In London, success in Australia counted for little. Lanceley's trump card was a letter of introduction, written by curator Daniel Thomas to the British critic John Russell.
Impressed with what he saw, Russell arranged a meeting with Marlborough Fine Art, who gave Lanceley a solo exhibition in 1966. One of the visitors to the show was Joan Miro, who would be a guest at the young artist's studio.
For the following decade Lanceley lived and worked in London, where he showed with Marlborough Galleries and taught at the Chesea School of Arts. He continued to experiment with adding three-dimensional objects to the canvas. There were many pieces in a circular, or tondo, format, such as Suddenly Last Summer (1977) and The Lark Ascending (1978).
In 1980, after briefly relocating to Burgundy, the Lanceleys decided to head home. Arriving back in Sydney, Lanceley entered a fertile period that resulted in major works such as What Images Return (1981-82), Balmoral (1984) and Songs of a Summer Night (Lynne's Garden) (1985).
Lanceley was given a survey exhibition at the Art Gallery of NSW in 1987, with a catalogue essay by his old friend Robert Hughes. Shortly afterwards he bought a warehouse in Surry Hills that had belonged to legendary art dealer Rudy Komon, and then to his equally colourful successor, Ray Hughes.

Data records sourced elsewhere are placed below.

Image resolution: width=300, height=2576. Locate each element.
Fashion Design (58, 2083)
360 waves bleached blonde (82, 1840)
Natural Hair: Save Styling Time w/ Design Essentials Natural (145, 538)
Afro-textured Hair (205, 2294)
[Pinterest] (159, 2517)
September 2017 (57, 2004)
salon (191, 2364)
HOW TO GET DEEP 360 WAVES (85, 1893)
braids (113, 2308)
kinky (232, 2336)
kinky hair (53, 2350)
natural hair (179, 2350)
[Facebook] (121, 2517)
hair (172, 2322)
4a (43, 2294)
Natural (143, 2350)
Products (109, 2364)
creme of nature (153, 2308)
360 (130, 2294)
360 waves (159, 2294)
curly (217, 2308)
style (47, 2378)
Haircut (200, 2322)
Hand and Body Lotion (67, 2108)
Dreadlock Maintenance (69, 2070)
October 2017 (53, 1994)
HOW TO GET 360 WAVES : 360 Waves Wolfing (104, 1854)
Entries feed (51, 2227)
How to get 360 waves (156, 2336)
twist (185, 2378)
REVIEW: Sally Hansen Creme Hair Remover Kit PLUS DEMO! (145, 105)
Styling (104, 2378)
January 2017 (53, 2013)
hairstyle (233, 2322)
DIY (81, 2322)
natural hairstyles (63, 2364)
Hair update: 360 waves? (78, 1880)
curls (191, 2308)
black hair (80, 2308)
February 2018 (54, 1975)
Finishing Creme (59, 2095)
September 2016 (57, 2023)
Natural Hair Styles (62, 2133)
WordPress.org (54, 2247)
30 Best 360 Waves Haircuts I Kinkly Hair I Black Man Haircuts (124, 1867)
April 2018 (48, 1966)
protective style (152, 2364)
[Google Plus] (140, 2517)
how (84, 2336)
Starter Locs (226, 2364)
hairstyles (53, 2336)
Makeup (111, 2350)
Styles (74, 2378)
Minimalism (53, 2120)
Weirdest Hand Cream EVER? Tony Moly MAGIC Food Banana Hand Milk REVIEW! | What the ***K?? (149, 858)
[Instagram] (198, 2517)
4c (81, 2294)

The home studio became a private museum, crammed with works of art, pottery, sculpture and bric-a-brac collected over many years. It was a congenial space, scene of many memorable dinners and gatherings.
Honours and appointments followed, including an Order of Australia in 1990. Lanceley became heavily involved in the fight for an independent National Art School, and ended as chairman of the NAS Advisory Board in 1994.
This was a matter of conscience for a man who was the most formidably articulate of artists. He had a passionate belief in the school's hands-on teaching traditions in an era when most colleges had become immersed in interdisciplinary theory.
Over the last decade of his life Lanceley grew gradually more distant from an artworld for which he felt little affinity. He believed art was a vocation, not a profession, and disliked the scene's increasingly bureaucratic tendencies. In many ways Lanceley remained an inspired amateur, preferring to remain in the studio rather than spend his time networking. He had always worked slowly, revising each piece innumerable times before it was released for exhibition. While he knew that perfection in art was impossible, he strived to get closer and closer. Integrity was far more important than productivity.
Lanceley's later works were looser than before, with parts of the background drawing left visible. There was the same devotion to beauty that makes one think of Matisse in his sickbed, drawing on the wall with a long stick. Although his energy may have been sapped by a chronic heart condition, Lanceley's late paintings retain the same buoyant, positive feeling that was present in his groundbreaking works of the 1960s, and those of his triumphant homecoming in the early 1980s. For over half a century his approach never wavered.
Colin Lanceley is survived by Kay, sons Tristan and Felix and sisters Gaynor and Joy.